— TASK DETAILS —
Decide whether each of these statements agrees with the forum thread on psychology replication, giving yes or no plus the deciding words quoted from the thread: (a) one post says most psychology experiments use very small sample sizes; (b) one post says the data behind the two replication efforts conflict more than their statistical claims do; (c) one post compares borrowing validity to standing on a bridge you are dynamiting.

[[ PROVIDED PASSAGE, beginning ]]

Finally, that kind of bombastic publicity stunt really reeks. What exactly is achieved by trying to destroy the reputability of all of the social sciences?
posted by Sublimity at 1:09 PM on March 6, 2016 [2 favorites]

I'm also thinking about the notion that the replicability effort attempted to get endorsement by the original researchers for their experimental design. This seems like an attempt to borrow validity from the establishment they're trying to undermine. In addition, getting the blessing of the original PI For what they planned to do doesn't mean they did a good job of doing the experiment. If the replicability project particpants didn't have actual prior subject matter expertise--and I mean psychology research expertise specifically--it may well not matter that the original PI signed off on their protocol if they didn't know how to actually do the study.

Additionally, it does you no good to borrow validity from somebody whose validity you are trying to sabotage, for the same reason that standing on a bridge you are dynamiting is a terrible idea.
posted by Pope Guilty at 1:25 PM on March 6, 2016

It should really be no surprise that psychology experiments are hard to reproduce. Most of them are done on very small sample sizes. Why? Because previous published papers got away with smallish sample sizes, and so over time you get a precedent where the sample size you need to get taken seriously creeps lower and lower.
posted by memebake at 1:30 PM on March 6, 2016

This is a pretty stark illustration of how replacing p values with Effect Sizes and Confidence Intervals was a vast exercise in lipsticking a pig.

The overall difference in conclusions between the two replication efforts essentially boils down to:

1. The OSC (mis?)designed their metrics with regard to confidence intervals so that replication efforts that resulted in narrow confidence intervals were unlikely to be counted as replications.

2. The new response made up a fantasy definition of confidence intervals with zero regard for probability theory. Then, claimed, based on their own definition of what a confidence interval is, that a bunch of successful replications have occurred.

The data the two groups are basing their claims on don't conflict as much as their statistical claims. The first study was a landmark because it was an imperfect effort that opened up an extraordinarily necessary conversation. The regressive claims in the newer study do nothing to forward that conversation.
posted by ethansr at 1:42 PM on March 6, 2016 [1 favorite]

If the replicability project particpants didn't have actual prior subject matter expertise--and I mean psychology research expertise specifically--it may well not matter that the original PI signed off on their protocol if they didn't know how to actually do the study.

[[ PROVIDED PASSAGE, end ]]
[[ COLLECTED MATERIAL, beginning ]]

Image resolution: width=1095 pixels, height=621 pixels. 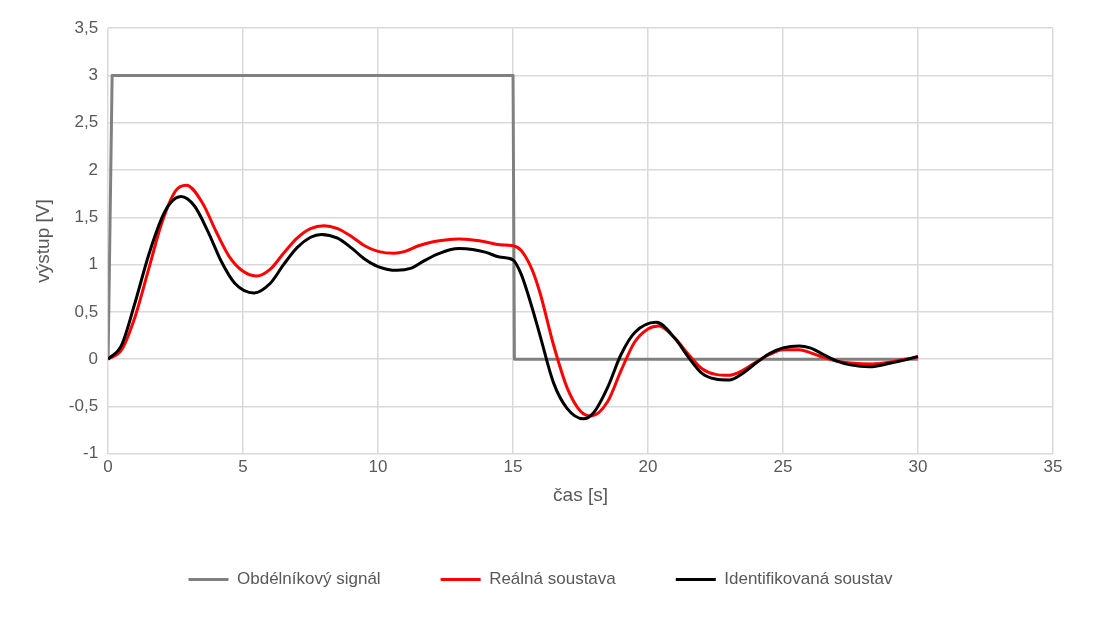 What do you see at coordinates (553, 579) in the screenshot?
I see `legend-label: Reálná soustava` at bounding box center [553, 579].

[[ COLLECTED MATERIAL, end ]]

— TASK RESULT —
(a) Yes: "Most of them are done on very small sample sizes."
(b) No: "The data the two groups are basing their claims on don't conflict as much as their statistical claims."
(c) Yes: "it does you no good to borrow validity from somebody whose validity you are trying to sabotage, for the same reason that standing on a bridge you are dynamiting is a terrible idea."